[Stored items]

-*-

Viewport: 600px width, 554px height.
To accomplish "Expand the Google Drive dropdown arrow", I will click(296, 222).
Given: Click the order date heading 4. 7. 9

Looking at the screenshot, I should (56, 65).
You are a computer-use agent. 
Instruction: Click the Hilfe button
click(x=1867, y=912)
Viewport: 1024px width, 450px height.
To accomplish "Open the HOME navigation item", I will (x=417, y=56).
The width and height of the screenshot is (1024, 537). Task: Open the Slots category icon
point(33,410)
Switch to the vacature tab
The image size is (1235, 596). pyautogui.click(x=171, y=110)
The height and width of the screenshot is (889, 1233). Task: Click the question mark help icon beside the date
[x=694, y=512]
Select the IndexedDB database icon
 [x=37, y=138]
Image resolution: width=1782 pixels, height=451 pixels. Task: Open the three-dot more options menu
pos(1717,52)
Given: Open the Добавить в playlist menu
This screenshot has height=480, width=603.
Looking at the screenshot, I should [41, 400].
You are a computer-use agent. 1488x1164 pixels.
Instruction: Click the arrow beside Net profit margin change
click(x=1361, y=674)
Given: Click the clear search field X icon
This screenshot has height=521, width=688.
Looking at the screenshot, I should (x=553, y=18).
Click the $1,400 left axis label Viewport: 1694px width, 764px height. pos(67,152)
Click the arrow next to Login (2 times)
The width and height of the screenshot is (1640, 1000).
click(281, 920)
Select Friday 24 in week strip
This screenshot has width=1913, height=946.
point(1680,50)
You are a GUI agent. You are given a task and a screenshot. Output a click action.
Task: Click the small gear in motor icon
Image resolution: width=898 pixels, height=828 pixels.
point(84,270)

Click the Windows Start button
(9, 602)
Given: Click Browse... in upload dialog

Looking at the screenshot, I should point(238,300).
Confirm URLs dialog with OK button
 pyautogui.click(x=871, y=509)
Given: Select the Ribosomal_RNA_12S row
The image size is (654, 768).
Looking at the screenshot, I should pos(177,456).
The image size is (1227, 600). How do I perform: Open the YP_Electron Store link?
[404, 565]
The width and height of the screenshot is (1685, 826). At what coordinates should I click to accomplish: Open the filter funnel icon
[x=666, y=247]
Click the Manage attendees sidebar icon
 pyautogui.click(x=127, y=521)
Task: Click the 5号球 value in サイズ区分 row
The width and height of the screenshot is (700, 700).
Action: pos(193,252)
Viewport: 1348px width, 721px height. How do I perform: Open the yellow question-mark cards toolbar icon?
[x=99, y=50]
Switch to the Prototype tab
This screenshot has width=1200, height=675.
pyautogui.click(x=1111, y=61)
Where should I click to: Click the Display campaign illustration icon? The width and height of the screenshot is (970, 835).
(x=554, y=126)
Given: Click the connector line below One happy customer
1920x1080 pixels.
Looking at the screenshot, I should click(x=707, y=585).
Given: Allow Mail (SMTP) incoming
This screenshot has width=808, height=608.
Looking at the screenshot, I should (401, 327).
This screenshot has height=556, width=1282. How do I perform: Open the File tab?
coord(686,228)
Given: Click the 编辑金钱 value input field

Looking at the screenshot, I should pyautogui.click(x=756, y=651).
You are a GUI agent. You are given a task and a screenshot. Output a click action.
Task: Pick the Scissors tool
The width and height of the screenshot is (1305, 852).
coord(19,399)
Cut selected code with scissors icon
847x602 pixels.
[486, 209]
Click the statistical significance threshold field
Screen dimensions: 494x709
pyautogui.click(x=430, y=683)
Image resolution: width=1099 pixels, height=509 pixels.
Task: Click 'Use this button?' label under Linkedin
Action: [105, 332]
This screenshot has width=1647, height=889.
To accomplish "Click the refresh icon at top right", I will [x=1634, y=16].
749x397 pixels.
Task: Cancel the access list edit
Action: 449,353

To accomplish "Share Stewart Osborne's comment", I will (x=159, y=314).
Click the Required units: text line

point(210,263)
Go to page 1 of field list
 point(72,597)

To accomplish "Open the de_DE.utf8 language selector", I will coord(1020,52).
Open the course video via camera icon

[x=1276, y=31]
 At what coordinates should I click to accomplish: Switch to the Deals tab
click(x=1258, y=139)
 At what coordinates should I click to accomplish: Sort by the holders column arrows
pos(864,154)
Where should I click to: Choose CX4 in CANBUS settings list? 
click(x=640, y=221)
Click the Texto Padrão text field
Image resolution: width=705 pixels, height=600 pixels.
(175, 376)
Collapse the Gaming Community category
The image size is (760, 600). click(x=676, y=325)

-*-

◆ Assignment ◆
Reproduce the entries exactly, dropping nothing.

◆ Response area ◆
Viewport: 600px width, 554px height.
To accomplish "Expand the Google Drive dropdown arrow", I will click(296, 222).
Given: Click the order date heading 4. 7. 9

Looking at the screenshot, I should (56, 65).
You are a computer-use agent. 
Instruction: Click the Hilfe button
click(x=1867, y=912)
Viewport: 1024px width, 450px height.
To accomplish "Open the HOME navigation item", I will (x=417, y=56).
The width and height of the screenshot is (1024, 537). Task: Open the Slots category icon
point(33,410)
Switch to the vacature tab
The image size is (1235, 596). pyautogui.click(x=171, y=110)
The height and width of the screenshot is (889, 1233). Task: Click the question mark help icon beside the date
[x=694, y=512]
Select the IndexedDB database icon
 [x=37, y=138]
Image resolution: width=1782 pixels, height=451 pixels. Task: Open the three-dot more options menu
pos(1717,52)
Given: Open the Добавить в playlist menu
This screenshot has height=480, width=603.
Looking at the screenshot, I should [41, 400].
You are a computer-use agent. 1488x1164 pixels.
Instruction: Click the arrow beside Net profit margin change
click(x=1361, y=674)
Given: Click the clear search field X icon
This screenshot has height=521, width=688.
Looking at the screenshot, I should (x=553, y=18).
Click the $1,400 left axis label Viewport: 1694px width, 764px height. pos(67,152)
Click the arrow next to Login (2 times)
The width and height of the screenshot is (1640, 1000).
click(281, 920)
Select Friday 24 in week strip
This screenshot has width=1913, height=946.
point(1680,50)
You are a GUI agent. You are given a task and a screenshot. Output a click action.
Task: Click the small gear in motor icon
Image resolution: width=898 pixels, height=828 pixels.
point(84,270)

Click the Windows Start button
(9, 602)
Given: Click Browse... in upload dialog

Looking at the screenshot, I should point(238,300).
Confirm URLs dialog with OK button
 pyautogui.click(x=871, y=509)
Given: Select the Ribosomal_RNA_12S row
The image size is (654, 768).
Looking at the screenshot, I should pos(177,456).
The image size is (1227, 600). How do I perform: Open the YP_Electron Store link?
[404, 565]
The width and height of the screenshot is (1685, 826). At what coordinates should I click to accomplish: Open the filter funnel icon
[x=666, y=247]
Click the Manage attendees sidebar icon
 pyautogui.click(x=127, y=521)
Task: Click the 5号球 value in サイズ区分 row
The width and height of the screenshot is (700, 700).
Action: pos(193,252)
Viewport: 1348px width, 721px height. How do I perform: Open the yellow question-mark cards toolbar icon?
[x=99, y=50]
Switch to the Prototype tab
This screenshot has width=1200, height=675.
pyautogui.click(x=1111, y=61)
Where should I click to: Click the Display campaign illustration icon? The width and height of the screenshot is (970, 835).
(x=554, y=126)
Given: Click the connector line below One happy customer
1920x1080 pixels.
Looking at the screenshot, I should click(x=707, y=585).
Given: Allow Mail (SMTP) incoming
This screenshot has width=808, height=608.
Looking at the screenshot, I should (401, 327).
This screenshot has height=556, width=1282. How do I perform: Open the File tab?
coord(686,228)
Given: Click the 编辑金钱 value input field

Looking at the screenshot, I should pyautogui.click(x=756, y=651).
You are a GUI agent. You are given a task and a screenshot. Output a click action.
Task: Pick the Scissors tool
The width and height of the screenshot is (1305, 852).
coord(19,399)
Cut selected code with scissors icon
847x602 pixels.
[486, 209]
Click the statistical significance threshold field
Screen dimensions: 494x709
pyautogui.click(x=430, y=683)
Image resolution: width=1099 pixels, height=509 pixels.
Task: Click 'Use this button?' label under Linkedin
Action: [105, 332]
This screenshot has width=1647, height=889.
To accomplish "Click the refresh icon at top right", I will [x=1634, y=16].
749x397 pixels.
Task: Cancel the access list edit
Action: 449,353

To accomplish "Share Stewart Osborne's comment", I will (x=159, y=314).
Click the Required units: text line

point(210,263)
Go to page 1 of field list
 point(72,597)

To accomplish "Open the de_DE.utf8 language selector", I will coord(1020,52).
Open the course video via camera icon

[x=1276, y=31]
 At what coordinates should I click to accomplish: Switch to the Deals tab
click(x=1258, y=139)
 At what coordinates should I click to accomplish: Sort by the holders column arrows
pos(864,154)
Where should I click to: Choose CX4 in CANBUS settings list? 
click(x=640, y=221)
Click the Texto Padrão text field
Image resolution: width=705 pixels, height=600 pixels.
(175, 376)
Collapse the Gaming Community category
The image size is (760, 600). click(x=676, y=325)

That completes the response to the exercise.